I think I'm right because it's obvious, 0x6 and 0xbf are 1 byte and 0xffff is two bytes.

The question is, why the MOD field in the second instruction is 10b or 0x02 instead of 01b or 0x01? It should be 0x01 because the displacement is 8bit displacement, isn't it? And why the MOD is 0x01 in the third instruction even though the displacement is 16bit? and why the assembler ignored the rest of the displacement and captured only 1 byte?

The size of the displacement depends on the "MOD" field (e.g. 8 bits if MOD=001b, 16 bits if MOD=010b) and is sign extended to the intended size.

This means that an instruction like mov [bx+6], ax could be encoded as mov [bx+0x0006], ax (with a MOD=010b and a 16 bit displacement) or it could be encoded as mov [bx+0x06], ax (with a MOD=001b and a 8 bit displacement).

In the same way, mov [bx+65535],ax could be encoded either way (with 8 bit displacement or 16 bit displacement); because 0xFF can be sign extended to 0xFFFF.

However; mov [bx+191],ax can't be encoded as an 8 bit displacement, because when 191 (0xBF) is sign extended it becomes 0xFFBF, which is not equal to 191. It must use a 16 bit displacement.

Essentially; if the highest 9 bits of the full 16-bit displacement are all the same (all clear for values 0x0000 to 0x007F, or all set for values 0xFF80 to 0xFFFF) it can be encoded as an 8-bit displacement or a 16-bit displacement; otherwise it must use a 16-bit displacement.
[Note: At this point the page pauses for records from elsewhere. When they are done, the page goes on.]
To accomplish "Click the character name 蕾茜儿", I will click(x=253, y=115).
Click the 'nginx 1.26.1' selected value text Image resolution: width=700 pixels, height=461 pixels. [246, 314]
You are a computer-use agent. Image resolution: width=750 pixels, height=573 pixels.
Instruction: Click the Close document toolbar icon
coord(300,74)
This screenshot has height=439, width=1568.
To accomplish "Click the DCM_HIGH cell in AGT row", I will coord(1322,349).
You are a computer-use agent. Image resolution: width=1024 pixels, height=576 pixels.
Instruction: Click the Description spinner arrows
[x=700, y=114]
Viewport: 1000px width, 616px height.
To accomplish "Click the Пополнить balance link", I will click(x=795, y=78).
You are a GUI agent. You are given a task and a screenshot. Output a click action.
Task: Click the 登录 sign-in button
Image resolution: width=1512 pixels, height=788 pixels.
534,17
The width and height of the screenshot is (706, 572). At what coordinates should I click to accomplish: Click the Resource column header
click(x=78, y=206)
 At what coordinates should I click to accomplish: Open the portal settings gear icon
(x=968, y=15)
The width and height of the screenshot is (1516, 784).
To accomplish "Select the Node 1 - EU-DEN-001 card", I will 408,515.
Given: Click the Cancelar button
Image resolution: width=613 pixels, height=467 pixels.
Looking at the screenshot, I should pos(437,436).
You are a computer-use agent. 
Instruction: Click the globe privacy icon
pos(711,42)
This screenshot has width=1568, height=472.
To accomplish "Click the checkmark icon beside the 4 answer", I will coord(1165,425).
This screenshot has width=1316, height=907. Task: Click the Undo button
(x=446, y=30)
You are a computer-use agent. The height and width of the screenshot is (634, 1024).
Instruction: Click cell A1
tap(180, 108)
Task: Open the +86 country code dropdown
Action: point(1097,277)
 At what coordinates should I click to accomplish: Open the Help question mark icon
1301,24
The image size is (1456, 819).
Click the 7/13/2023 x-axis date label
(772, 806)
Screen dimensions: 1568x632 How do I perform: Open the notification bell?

When there's a choice between different encodings; a good assembler will choose the smallest possibility (and use an 8 bit displacement because it makes the instruction 1 byte shorter). An even better assembler may use the larger version if it avoids the need for padding (if following instructions need to be aligned on a certain boundary). For an example consider .align 2 then mov [bx+6], ax then .align 2 then clc - with the smaller (3 byte) mov you have to insert an extra nop instruction as padding before the clc to ensure that instruction is aligned on a 2-byte boundary (requested by the align 2 directive), and with the larger (4 byte) mov you don't (so it's 1 less instruction, but the same number of bytes for the resulting code).